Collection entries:
****

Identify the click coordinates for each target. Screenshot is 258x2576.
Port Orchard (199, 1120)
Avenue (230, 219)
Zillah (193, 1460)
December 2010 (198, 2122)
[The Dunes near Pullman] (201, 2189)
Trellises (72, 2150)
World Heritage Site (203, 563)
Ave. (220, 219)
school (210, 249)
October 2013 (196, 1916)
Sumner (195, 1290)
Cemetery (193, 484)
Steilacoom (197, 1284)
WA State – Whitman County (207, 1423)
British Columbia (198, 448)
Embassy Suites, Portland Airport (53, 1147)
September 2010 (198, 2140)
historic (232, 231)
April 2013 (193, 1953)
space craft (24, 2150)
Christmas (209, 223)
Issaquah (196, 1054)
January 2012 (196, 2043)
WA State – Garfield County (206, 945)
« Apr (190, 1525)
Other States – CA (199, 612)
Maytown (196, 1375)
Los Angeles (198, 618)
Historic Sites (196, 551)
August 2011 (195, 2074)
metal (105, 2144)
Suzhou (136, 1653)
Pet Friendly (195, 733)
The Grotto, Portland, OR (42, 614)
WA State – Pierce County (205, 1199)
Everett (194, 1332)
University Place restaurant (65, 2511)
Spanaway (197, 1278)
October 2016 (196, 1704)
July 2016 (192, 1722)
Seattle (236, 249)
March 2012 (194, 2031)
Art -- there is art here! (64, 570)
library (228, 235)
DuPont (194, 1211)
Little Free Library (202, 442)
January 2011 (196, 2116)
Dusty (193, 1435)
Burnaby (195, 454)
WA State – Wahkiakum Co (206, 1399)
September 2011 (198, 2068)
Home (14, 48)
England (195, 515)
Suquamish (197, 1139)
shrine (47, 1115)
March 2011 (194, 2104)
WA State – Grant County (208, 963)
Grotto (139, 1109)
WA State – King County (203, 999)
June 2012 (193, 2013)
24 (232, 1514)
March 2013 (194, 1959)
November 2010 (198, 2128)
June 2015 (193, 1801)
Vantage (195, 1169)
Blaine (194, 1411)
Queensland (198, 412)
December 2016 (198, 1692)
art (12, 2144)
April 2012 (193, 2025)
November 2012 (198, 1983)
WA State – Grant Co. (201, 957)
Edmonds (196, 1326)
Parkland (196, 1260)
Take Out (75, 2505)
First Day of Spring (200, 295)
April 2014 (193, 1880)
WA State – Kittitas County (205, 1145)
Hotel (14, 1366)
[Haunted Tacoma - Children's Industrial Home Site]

****

[EXERCISE AIM]: The records above must be transcribed without a single omission.

[WRITTEN ANSWER]:
Identify the click coordinates for each target. Screenshot is 258x2576.
Port Orchard (199, 1120)
Avenue (230, 219)
Zillah (193, 1460)
December 2010 (198, 2122)
[The Dunes near Pullman] (201, 2189)
Trellises (72, 2150)
World Heritage Site (203, 563)
Ave. (220, 219)
school (210, 249)
October 2013 (196, 1916)
Sumner (195, 1290)
Cemetery (193, 484)
Steilacoom (197, 1284)
WA State – Whitman County (207, 1423)
British Columbia (198, 448)
Embassy Suites, Portland Airport (53, 1147)
September 2010 (198, 2140)
historic (232, 231)
April 2013 (193, 1953)
space craft (24, 2150)
Christmas (209, 223)
Issaquah (196, 1054)
January 2012 (196, 2043)
WA State – Garfield County (206, 945)
« Apr (190, 1525)
Other States – CA (199, 612)
Maytown (196, 1375)
Los Angeles (198, 618)
Historic Sites (196, 551)
August 2011 (195, 2074)
metal (105, 2144)
Suzhou (136, 1653)
Pet Friendly (195, 733)
The Grotto, Portland, OR (42, 614)
WA State – Pierce County (205, 1199)
Everett (194, 1332)
University Place restaurant (65, 2511)
Spanaway (197, 1278)
October 2016 (196, 1704)
July 2016 (192, 1722)
Seattle (236, 249)
March 2012 (194, 2031)
Art -- there is art here! (64, 570)
library (228, 235)
DuPont (194, 1211)
Little Free Library (202, 442)
January 2011 (196, 2116)
Dusty (193, 1435)
Burnaby (195, 454)
WA State – Wahkiakum Co (206, 1399)
September 2011 (198, 2068)
Home (14, 48)
England (195, 515)
Suquamish (197, 1139)
shrine (47, 1115)
March 2011 (194, 2104)
WA State – Grant County (208, 963)
Grotto (139, 1109)
WA State – King County (203, 999)
June 2012 (193, 2013)
24 (232, 1514)
March 2013 (194, 1959)
November 2010 (198, 2128)
June 2015 (193, 1801)
Vantage (195, 1169)
Blaine (194, 1411)
Queensland (198, 412)
December 2016 (198, 1692)
art (12, 2144)
April 2012 (193, 2025)
November 2012 (198, 1983)
WA State – Grant Co. (201, 957)
Edmonds (196, 1326)
Parkland (196, 1260)
Take Out (75, 2505)
First Day of Spring (200, 295)
April 2014 (193, 1880)
WA State – Kittitas County (205, 1145)
Hotel (14, 1366)
[Haunted Tacoma - Children's Industrial Home Site]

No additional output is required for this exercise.